The process was usually initiated for girls between the ages of 7 to 15 years old, slowly bending the foot to achieve a much smaller surface area, Farrell explains, “the first year is particularly excruciating because the girls were made to walk until their toes would break under their weight. After that, the toes became numb and now, 50 or 60 years later, they don’t have any pain in their feet. It’s all quite numb.” The ‘lotus foot’ emulates the idea of feminine beauty and the process means the women could endure great hardship and thus will serve as better wives. “In Chinese society, it was the only way forward for women,” says Farrell. “They did it because they thought it would give them a better future, a better life.”
Jo Farrell uses her analogue Hasselblad camera and develops her own film. This form of photography requires an immediate editing process. The artist chooses to show her works with the original negative framing to show there is no cropping or post production involved in her photographs. This methodology defines Jo Farrell’s artistry as she seeks to document traditions that are disappearing; a cumbersome process in the age of digital photography and intense post production, however the most fitting way to capture the remaining Chinese women who can have ‘lotus feet.’

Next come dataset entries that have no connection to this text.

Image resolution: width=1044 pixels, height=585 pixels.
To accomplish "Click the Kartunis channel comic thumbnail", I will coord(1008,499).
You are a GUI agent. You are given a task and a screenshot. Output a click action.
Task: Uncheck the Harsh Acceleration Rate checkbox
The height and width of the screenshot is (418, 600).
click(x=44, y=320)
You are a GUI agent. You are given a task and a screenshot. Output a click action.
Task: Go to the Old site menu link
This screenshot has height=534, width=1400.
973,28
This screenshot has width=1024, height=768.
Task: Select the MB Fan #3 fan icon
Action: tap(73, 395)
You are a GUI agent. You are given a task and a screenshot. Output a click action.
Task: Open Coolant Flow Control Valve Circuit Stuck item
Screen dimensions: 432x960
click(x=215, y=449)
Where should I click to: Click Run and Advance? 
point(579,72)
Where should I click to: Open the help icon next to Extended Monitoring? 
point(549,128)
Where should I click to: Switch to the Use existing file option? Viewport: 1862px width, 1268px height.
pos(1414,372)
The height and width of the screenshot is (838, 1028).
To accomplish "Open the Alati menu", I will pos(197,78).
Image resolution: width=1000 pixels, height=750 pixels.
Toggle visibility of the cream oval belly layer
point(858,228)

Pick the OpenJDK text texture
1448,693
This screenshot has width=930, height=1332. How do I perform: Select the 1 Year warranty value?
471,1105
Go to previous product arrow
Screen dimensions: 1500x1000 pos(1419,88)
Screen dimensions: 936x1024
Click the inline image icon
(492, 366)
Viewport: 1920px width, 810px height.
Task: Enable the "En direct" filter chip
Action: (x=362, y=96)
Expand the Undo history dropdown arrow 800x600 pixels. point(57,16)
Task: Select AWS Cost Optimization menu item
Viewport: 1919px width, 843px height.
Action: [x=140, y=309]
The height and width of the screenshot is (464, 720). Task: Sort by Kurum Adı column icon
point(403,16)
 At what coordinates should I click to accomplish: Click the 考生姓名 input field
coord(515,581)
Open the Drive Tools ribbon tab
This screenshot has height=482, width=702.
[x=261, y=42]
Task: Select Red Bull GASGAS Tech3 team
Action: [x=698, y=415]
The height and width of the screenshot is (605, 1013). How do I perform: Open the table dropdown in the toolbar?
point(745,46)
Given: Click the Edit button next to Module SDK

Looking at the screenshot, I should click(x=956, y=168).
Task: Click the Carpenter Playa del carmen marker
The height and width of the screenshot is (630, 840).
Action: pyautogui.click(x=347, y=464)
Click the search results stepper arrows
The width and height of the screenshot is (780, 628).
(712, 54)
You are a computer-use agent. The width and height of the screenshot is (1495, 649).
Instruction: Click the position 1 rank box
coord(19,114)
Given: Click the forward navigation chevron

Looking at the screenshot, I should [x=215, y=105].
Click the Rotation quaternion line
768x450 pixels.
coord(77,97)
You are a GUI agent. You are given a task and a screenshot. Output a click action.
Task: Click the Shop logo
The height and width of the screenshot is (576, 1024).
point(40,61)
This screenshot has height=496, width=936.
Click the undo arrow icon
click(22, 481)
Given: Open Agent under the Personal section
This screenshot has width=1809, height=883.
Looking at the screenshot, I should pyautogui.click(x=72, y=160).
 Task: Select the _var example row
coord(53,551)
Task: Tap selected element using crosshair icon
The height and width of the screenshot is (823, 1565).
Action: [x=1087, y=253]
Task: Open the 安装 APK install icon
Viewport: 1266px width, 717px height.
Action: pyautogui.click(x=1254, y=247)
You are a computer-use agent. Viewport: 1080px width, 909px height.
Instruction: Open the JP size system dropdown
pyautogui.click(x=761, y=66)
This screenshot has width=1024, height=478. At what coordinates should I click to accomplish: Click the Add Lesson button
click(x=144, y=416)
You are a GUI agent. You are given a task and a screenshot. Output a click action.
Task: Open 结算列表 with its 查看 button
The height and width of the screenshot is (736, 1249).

The portraits are humanising, demonstrating Farrell’s ability to work with her subjects and ultimately to be moved and changed by the process. She admits she was surprised by her own reaction to seeing the real bound feet. “The first time I met Zang Yun Ying and held her foot in my hand it was just incredible – so soft and so incredibly formed.” This is not about the “vision” of the artist, but instead a conversation and deep listening, making Farrell just as much an anthropologist as a photographer. Even her diary, that she kept daily during her visits, reveal her sense of compassion, for example to simply keep these women company who may be ignored or left to themselves in their old age, bringing them food or medicines to treat their ailments. At one stage she writes that there is gossip spreading in the villages, that the artist in profiting from the research, when in fact this self funded endeavour has been an act of devotion with no financial backing or great commercial appeal.
This series excites and provokes, encourages empathy and understanding and instigates reflection. Farrell insists her photo series isn’t meant to sensationalise, but to educate. Surprisingly, this practice resonates with today’s society whereby women still alter their bodies to be more attainable.